PROVIDED PASSAGE:
╔══

A lack of diversity permeates many parts of the tech industry — the overall workforces of companies like Facebook, Google and others strongly skew male — but boardrooms are a particular focus because they are power centers that can help spur broader changes. Board positions are often coveted for their prestige and big paychecks; median pay for directors at large public companies was $270,000 in 2015, according to Equilar.

Chang is one of the new generation of tech women who are now being courted to close that gap. Others include Stacy Brown-Philpot, chief executive of TaskRabbit, a San Francisco startup that connects people to cleaners, handymen and others who do household tasks. Brown-Philpot was appointed to her first public company board, HP Inc., in 2015.

Also in demand are Selina Tobaccowala, who runs the startup Gixo, and Clara Shih, chief executive of Hearsay Systems, who joined the board of Starbucks five years ago, at age 29, executive recruiters said.

“Boards are looking at diversity across multiple dimensions, such as gender, ethnicity, age and unique skill sets,” said David Chun, chief executive of Equilar, which tracks board candidates and executive compensation. “If you can bring a number of these different attributes and perspectives to the boardroom, you’ll be in high demand.”

The clamor for these women has spread beyond Silicon Valley’s large public tech companies to privately held startups as well, some of which could emerge as the next public giants. Glenn Kelman, chief executive of Redfin, a closely held online real estate brokerage, said he sometimes had to mount “pitched efforts” to attract female candidates to his company’s nine-member board because many other startup chief executives were after the same people.

“A lot of executives are trying to do this,” Kelman said. “If I dillydallied, suddenly everyone was recruiting” the same person.

In November Redfin brought on two new directors, including Julie Bornstein, chief operating officer of Stitch Fix, an online personal stylist service. Bornstein is the second woman serving on Redfin’s board. In 2014 the company added Tobaccowala, a co-founder of Evite who was later a top executive at the online polling company SurveyMonkey.

Bornstein, 46, a former chief digital officer at Sephora, said she had gotten 30 or 40 calls to discuss joining a corporate board over the last few years, even though she had never sat on one. Before becoming a member of Redfin’s board, Bornstein said, she also talked to two public companies about a board spot, though she lost out to other women for those positions.

Yet many hurdles still prevent women from joining more tech boards, Bornstein said. As she interviewed at companies about board seats, she said, she found that many directors typically stuck to their own networks of acquaintances for candidates. That generally led to looking at the same people over and over again.

As a rule of thumb, boards also want experienced members. Part of the reason Bornstein said she did not land other board positions was because “they couldn’t get their head around someone who hadn’t been on a board before.” Because there are “fewer natural high-profile women in tech,” she said, “it requires taking bets on new people.”

7 responses to “Tech companies vying for female board members”

  1. manakuke says:

    Wise guidance needed, no gender limits.

  2. allie says:

    I am available!

  3. Marauders_1959 says:

    IMHO… Companies, Entertainment industries and especially schools, should NOT be concerned about “Diversity”. Acquire the most qualified candidates, regardless of gender or ethnicity.

    • allie says:

      I agree that racial diversity alone is not adequate. But I think the female pictured is not a token Asian-American. She is fully qualified. As am I as a Mandan.

      • butinski says:

        Maybe if you were in the STEM (Science, technology, engineering, mathematics) professions. Just voicing political opinions don’t count.

      • Marauders_1959 says:

        Regarding:
        “I agree that racial diversity alone is not adequate.”

        Most of all, I am adamantly against “racial” diversity.
        It’s a farce!

        Attaining racial-diversity, for the sake of racial-diversity, simply “lowers the bar”.

  4. justmyview371 says:

    Board members are grossly overcompensated.

╚══

SOURCE MATERIAL:
╔══

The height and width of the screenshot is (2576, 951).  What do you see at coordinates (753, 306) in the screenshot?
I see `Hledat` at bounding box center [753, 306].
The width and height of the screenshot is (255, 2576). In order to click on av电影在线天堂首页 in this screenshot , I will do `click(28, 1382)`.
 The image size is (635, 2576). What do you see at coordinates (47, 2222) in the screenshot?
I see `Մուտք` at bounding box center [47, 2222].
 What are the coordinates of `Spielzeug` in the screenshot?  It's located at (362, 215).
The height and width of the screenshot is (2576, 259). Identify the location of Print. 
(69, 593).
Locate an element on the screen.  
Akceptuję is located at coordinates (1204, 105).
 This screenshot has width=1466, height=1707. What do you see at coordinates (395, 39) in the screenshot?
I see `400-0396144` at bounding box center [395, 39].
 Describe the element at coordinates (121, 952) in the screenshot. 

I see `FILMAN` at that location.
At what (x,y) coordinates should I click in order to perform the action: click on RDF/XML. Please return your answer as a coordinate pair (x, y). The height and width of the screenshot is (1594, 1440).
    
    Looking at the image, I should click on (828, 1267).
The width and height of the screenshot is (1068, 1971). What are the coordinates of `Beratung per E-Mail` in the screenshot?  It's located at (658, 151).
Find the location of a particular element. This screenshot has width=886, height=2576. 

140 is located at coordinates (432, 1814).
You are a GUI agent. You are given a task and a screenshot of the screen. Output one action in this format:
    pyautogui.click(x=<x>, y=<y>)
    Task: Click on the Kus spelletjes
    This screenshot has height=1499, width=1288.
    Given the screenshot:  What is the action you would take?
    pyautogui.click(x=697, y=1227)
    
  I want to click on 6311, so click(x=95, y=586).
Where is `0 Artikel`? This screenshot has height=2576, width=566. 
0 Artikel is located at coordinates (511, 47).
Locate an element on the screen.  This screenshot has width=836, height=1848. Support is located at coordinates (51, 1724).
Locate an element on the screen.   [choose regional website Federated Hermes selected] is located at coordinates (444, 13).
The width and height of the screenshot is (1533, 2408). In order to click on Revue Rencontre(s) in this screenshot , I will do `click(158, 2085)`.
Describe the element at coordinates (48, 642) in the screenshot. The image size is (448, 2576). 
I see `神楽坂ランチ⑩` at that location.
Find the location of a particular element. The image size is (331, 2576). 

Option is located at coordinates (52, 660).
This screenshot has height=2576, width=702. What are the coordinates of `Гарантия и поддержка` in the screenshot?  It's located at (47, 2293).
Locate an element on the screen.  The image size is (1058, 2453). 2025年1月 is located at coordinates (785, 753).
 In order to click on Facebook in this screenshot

╚══

WHAT TO WORK ON:
1. Please copy the article on women on tech boards from "Most of all, I" to "are grossly overcompensated.", swapping "farce" for "sham".
2. Answer these questions using the article on women on tech boards.
(a) What was the median pay for directors at large public companies in 2015, according to Equilar?
(b) Which company's board did Clara Shih join at age 29?
(c) How many members sit on Redfin's board?

COMPLETED EXERCISE:
1.
Most of all, I am adamantly against “racial” diversity.
        It’s a sham!

        Attaining racial-diversity, for the sake of racial-diversity, simply “lowers the bar”.

  4. justmyview371 says:

    Board members are grossly overcompensated.

2.
(a) $270,000
(b) Starbucks
(c) Nine